A-ha: You own a VCR with a copy of Highlander stuck in it.
(Brief apologies in advance: Although I did promise it at the end of my last column, there will be no Quickening this week. There will, however, be Highlander II. And if that sounds confusing to read, it’s been equally confusing for me to wrap my brain around. Tumble on in further at your own risk.)
Considering the film I had already chosen for this installment of Chapter Two, I deem it fortuitous that I stumbled across Peck’s column last week while checking out a link to a humor piece written by Jesse Eisenberg that a friend had forwarded me. I spent the better part of an hour reading this and two similar columns pertaining to classic rock bands, laughing harder than I have in at least 10 years, to the point of a riverful of tears streaming out of my eyes, and my throat spasming (when I go in on excessive laughter, I go all in.) My personal favorite was
Steely Dan: You have snorted cocaine off a copy of Remembrance of Things Past.
I found the three Highlander references humorous, even though I had a limited frame of reference for them, because the film, released in the US in the spring of 1986, had always given off the vibe as being very much of the mid-1980s, as tied to those few years as the bands Peck references, and as a textbook example of the cinema created by the first wave of music video directors turned feature film directors (in this case, Russell Mulcahy.)
Mulcahy helmed the first ever music video to air on MTV, as well as nearly all of the videos that made Duran Duran who they were visually, and most of Elton John’s ‘80s video output. He ran the artist gamut from XTC to Taylor Dayne, with stops in between for Falco, Billy Joel and Def Leppard. Prior to this weekend, I had seen exactly two of his films, the lurid and stylish and largely forgotten Denzel Washington cop thriller Ricochet, and the would-be franchise launcher The Shadow, notorious - at least for me - as one of the few films boring enough to make me seriously consider dozing off in the theater.

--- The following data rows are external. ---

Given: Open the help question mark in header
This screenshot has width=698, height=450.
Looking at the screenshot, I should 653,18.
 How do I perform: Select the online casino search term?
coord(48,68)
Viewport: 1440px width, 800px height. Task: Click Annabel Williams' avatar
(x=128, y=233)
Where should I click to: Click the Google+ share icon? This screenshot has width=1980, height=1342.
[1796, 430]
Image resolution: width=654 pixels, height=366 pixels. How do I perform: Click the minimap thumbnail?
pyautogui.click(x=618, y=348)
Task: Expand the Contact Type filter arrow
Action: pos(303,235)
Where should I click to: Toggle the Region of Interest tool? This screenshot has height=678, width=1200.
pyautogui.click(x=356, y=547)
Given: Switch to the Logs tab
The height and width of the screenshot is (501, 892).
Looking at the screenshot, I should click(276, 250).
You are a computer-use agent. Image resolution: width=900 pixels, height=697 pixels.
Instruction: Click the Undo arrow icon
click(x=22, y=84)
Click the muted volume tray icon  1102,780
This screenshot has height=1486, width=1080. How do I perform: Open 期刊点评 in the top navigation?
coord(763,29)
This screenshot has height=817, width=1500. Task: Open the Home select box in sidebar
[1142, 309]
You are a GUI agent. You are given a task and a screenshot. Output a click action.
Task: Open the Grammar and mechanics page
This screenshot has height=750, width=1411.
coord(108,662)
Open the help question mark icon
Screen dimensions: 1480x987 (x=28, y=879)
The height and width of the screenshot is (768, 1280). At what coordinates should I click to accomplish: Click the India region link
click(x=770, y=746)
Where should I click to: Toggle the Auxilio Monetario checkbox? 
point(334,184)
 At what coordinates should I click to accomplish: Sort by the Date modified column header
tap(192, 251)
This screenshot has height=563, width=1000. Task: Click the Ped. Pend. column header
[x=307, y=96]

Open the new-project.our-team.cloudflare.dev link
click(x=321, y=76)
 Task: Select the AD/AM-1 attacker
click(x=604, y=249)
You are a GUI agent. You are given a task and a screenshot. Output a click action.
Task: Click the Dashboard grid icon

I was well aware of the cult surrounding the first two Highlander films, and in particular the infamy surrounding Highlander 2: The Quickening but never felt an overriding need to dive in, particularly since there seemed to be a clutter of director’s cuts, international cuts, extended versions, and Special Edition DVDs to wade through. My discussion of both films that follows is based upon the 116 min director’s cut of Highlander as distributed by Anchor Bay in 2002, and the 2004 special edition of Highlander II (no subtitle and with Roman numerals) released by Lionsgate Home Video and clocking in at 109 mins. Although I hoped to see The Quickening in all its critically drubbed glory, I was not able to secure a copy of the 91 minute version released in the United States in early 1991.
There are a lot of similarities between the first two Highlanders - director, producers, acting leads, screenwriter (well, one of the three from Highlander anyway) - but what is missing from former to latter, in a word, is Queen. Or rather what Queen brought to the first movie by providing six original songs and a good chunk of the score. There was no official soundtrack released, but the band’s 1986 album A Kind of Magic gathers most of what appeared in the film into one place. I became familiar with the title track and a few other songs after buying the 1992 compilation Classic Queen upon its initial release.
Although I listened to those songs any number of times, it wasn’t until watching the film that I truly grasped how directly they were inspired by dialogue, plot, and/or feelings of the characters in the film. As fitted as they were to be placed within the film, they have a transformative effect, aided and abetted by Mulcahy’s background, that renders the film like a feature length music video/rock opera inspired by a set of Queen songs. Did Freddie Mercury’s porn ‘stache come before Christopher Lambert’s incredulous smirk or vice/versa?
It is equally hard for me not to consider Highlander in the light of the other 1980s sci-fi film for which Queen provided the soundtrack (that would be Flash “A-ah” Gordon.) In the case of the latter, most of their music was instrumental, but the mix of an overly theatrical and oft-times campy rock band, with what proved to be intentional camp of the highest order was stylistically irresistible. Both films, I would argue, are best appreciated by stepping back into the mindset of a hyperactive 10-year-old boy. In the case of Highlander, add to that description that it is the adolescent’s first R-rated film.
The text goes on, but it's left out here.